* [What you have to do]
Return all the lines below in which the string "chevron" appears.

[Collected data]
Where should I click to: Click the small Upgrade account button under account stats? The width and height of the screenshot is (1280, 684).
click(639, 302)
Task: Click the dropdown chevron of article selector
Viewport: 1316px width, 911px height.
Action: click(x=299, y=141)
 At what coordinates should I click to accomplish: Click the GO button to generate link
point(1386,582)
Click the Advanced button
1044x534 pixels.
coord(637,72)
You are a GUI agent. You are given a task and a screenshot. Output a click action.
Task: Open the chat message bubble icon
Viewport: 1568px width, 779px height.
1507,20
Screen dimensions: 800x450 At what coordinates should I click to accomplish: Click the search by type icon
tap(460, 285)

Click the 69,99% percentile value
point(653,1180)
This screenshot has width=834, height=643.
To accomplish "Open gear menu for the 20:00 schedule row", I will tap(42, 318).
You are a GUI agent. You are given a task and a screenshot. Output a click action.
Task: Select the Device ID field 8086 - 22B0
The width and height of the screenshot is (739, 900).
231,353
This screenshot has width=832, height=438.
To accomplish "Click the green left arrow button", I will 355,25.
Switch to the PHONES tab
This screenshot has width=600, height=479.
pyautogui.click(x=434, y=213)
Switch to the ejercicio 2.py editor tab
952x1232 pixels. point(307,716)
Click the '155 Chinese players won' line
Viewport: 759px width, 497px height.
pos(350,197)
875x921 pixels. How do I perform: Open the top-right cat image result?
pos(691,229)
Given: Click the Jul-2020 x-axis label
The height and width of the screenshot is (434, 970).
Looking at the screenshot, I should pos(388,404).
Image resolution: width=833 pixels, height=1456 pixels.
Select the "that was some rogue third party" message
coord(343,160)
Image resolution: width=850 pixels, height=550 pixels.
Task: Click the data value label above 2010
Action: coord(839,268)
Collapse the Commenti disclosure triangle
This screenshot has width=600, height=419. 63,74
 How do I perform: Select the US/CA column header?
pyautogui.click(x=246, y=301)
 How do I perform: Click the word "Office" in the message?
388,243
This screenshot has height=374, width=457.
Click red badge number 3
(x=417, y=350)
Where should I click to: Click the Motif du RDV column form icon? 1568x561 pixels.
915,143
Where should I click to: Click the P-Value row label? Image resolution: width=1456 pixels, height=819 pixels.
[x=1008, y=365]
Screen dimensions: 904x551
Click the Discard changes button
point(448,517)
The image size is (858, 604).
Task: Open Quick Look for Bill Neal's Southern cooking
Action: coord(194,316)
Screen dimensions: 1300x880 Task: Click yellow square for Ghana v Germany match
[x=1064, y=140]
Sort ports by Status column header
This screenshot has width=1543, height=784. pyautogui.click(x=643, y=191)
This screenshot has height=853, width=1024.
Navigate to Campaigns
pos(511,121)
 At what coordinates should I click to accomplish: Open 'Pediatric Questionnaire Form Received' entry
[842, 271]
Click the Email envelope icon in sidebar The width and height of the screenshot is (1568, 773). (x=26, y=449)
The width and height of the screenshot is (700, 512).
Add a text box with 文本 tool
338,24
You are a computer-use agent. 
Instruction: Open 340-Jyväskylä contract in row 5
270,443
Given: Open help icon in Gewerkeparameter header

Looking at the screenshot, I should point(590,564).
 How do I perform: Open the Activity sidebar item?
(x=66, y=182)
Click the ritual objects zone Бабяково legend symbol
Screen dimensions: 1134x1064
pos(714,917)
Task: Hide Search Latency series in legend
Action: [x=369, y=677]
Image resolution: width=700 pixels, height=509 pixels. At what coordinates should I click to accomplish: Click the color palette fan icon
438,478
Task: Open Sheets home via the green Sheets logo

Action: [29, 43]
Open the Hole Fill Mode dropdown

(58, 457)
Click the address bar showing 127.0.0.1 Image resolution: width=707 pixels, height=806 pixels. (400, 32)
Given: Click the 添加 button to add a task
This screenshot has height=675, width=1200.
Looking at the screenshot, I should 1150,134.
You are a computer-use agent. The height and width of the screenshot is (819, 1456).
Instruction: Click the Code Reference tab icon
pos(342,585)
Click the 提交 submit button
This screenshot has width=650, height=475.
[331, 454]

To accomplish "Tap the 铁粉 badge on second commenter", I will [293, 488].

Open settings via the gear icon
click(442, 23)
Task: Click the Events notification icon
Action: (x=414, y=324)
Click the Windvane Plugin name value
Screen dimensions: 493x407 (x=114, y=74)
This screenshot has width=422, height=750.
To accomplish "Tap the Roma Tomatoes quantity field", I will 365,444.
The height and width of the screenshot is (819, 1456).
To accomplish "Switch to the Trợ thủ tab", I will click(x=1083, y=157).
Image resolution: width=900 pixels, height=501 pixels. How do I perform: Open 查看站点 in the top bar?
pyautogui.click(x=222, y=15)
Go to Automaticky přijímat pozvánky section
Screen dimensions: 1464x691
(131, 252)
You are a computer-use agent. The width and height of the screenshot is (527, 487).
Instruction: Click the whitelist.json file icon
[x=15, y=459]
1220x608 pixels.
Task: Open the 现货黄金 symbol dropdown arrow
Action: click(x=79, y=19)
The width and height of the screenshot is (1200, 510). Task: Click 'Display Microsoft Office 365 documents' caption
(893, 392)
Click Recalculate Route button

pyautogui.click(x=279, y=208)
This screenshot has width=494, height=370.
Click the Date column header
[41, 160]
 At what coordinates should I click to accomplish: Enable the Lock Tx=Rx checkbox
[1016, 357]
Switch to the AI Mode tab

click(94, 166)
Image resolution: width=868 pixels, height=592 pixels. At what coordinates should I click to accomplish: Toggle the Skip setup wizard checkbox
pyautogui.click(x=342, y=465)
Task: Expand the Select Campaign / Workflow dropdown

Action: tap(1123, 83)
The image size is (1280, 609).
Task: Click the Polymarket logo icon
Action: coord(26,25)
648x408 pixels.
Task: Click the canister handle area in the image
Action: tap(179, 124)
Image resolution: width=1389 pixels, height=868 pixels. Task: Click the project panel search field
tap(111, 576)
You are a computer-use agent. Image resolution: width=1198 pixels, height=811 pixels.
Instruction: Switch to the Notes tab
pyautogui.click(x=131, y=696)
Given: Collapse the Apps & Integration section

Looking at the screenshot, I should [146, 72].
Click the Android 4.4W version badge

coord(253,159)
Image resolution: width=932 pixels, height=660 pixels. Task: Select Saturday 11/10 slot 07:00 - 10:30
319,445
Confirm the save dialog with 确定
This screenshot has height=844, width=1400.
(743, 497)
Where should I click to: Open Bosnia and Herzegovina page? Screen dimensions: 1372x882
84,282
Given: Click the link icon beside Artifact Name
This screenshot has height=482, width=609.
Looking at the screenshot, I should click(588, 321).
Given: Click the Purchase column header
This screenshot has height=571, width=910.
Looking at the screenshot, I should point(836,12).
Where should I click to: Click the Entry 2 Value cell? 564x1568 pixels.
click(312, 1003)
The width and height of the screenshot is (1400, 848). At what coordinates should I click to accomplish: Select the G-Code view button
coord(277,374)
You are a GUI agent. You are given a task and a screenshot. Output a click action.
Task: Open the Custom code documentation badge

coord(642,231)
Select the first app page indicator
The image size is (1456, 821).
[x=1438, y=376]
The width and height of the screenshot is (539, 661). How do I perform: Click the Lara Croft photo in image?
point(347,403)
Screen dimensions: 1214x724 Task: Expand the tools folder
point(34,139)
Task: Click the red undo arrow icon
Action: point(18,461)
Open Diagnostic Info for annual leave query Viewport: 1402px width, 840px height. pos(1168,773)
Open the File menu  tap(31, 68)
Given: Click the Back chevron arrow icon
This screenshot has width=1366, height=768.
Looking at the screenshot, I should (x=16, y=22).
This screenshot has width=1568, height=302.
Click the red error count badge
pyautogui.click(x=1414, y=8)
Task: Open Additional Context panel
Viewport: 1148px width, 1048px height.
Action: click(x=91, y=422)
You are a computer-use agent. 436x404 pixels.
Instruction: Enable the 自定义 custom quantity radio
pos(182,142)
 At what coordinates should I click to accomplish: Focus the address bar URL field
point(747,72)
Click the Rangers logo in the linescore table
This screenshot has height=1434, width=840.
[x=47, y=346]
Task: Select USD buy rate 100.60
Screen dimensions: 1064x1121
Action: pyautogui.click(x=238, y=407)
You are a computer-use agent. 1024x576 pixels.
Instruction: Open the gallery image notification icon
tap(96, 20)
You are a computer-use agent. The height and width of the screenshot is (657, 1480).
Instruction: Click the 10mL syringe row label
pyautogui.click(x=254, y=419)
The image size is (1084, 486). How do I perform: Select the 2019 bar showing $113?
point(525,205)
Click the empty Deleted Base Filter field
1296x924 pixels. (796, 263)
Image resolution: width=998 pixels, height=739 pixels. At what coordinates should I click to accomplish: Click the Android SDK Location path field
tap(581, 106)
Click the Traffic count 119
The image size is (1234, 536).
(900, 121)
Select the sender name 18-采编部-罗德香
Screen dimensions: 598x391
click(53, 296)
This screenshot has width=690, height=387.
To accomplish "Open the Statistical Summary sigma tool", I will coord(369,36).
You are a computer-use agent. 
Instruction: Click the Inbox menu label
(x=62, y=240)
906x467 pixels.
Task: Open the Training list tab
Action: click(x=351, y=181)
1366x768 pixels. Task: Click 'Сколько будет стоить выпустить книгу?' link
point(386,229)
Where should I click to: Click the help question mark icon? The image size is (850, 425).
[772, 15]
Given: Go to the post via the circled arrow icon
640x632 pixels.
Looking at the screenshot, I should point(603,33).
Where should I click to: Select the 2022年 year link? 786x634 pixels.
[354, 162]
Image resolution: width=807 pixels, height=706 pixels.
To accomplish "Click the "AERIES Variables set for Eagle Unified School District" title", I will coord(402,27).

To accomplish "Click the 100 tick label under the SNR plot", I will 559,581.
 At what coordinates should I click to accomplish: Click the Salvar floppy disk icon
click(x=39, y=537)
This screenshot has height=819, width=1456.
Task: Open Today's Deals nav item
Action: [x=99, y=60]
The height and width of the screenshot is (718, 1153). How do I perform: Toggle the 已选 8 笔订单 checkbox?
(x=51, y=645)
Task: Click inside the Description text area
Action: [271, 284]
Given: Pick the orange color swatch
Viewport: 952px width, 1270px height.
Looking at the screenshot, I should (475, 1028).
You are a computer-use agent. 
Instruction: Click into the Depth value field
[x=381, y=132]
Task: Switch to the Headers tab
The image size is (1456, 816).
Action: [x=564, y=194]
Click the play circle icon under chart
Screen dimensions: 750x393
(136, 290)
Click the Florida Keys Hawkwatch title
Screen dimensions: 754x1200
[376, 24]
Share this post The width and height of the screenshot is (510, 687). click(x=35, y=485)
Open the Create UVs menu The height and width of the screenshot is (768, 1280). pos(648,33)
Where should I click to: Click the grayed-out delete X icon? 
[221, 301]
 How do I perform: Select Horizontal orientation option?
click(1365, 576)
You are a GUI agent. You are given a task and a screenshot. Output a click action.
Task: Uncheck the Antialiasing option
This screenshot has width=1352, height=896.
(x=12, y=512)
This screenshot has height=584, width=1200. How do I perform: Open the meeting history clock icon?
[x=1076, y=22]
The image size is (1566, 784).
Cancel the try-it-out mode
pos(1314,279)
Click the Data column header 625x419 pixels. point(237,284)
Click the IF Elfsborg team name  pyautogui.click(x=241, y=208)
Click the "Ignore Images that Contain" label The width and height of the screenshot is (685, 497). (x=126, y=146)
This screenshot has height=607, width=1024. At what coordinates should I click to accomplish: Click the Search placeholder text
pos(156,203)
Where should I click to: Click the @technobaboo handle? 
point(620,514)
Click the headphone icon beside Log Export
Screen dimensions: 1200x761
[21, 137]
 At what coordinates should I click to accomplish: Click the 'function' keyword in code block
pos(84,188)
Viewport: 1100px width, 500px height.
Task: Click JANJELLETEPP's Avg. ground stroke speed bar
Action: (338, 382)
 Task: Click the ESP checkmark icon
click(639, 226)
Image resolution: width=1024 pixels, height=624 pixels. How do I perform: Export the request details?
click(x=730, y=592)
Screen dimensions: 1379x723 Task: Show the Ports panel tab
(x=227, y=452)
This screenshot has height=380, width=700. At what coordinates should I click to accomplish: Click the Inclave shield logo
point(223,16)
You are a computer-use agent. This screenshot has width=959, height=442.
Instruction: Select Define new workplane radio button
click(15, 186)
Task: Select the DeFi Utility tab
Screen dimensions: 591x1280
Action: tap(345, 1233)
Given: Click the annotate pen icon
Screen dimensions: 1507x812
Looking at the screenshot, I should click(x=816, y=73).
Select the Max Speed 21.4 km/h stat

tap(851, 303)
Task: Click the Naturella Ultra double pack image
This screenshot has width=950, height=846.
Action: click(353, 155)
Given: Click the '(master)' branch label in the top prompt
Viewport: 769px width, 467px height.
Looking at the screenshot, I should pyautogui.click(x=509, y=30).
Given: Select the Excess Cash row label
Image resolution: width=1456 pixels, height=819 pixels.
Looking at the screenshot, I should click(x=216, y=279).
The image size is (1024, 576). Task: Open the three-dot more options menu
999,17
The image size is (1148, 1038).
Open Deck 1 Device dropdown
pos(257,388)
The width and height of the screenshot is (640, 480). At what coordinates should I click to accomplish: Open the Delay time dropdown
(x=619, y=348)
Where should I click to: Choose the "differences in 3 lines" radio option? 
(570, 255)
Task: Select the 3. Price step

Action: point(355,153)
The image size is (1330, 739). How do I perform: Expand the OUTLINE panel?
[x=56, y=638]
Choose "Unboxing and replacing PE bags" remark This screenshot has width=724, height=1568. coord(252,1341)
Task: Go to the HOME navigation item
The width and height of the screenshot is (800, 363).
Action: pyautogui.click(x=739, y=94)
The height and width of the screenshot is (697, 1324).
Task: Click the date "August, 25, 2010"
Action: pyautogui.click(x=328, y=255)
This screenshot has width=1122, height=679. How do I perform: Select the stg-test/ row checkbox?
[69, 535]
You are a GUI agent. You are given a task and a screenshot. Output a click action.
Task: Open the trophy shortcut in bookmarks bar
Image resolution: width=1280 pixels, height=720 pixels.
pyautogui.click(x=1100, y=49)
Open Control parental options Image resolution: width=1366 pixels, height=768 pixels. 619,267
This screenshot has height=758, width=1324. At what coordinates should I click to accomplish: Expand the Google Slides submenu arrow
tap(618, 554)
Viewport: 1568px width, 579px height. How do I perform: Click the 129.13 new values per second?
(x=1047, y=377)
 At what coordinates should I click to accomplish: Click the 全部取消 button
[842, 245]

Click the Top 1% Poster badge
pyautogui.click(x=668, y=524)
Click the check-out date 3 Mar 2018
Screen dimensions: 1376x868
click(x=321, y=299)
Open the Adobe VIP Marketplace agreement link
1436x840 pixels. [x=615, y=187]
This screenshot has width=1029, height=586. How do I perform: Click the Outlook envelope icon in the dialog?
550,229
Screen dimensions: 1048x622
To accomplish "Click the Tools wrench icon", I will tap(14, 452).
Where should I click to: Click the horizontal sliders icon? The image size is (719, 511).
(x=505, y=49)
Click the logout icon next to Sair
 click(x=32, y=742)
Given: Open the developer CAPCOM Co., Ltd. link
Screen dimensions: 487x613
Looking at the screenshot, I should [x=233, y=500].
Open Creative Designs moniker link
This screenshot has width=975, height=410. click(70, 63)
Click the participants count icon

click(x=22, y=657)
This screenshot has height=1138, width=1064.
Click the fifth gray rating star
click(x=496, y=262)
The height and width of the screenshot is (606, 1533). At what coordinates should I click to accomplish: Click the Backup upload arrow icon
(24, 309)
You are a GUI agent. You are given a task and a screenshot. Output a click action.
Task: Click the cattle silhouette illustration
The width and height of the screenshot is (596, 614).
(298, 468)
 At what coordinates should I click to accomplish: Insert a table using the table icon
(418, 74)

* [Task answer]
Task: Click the dropdown chevron of article selector
Given: Click the Back chevron arrow icon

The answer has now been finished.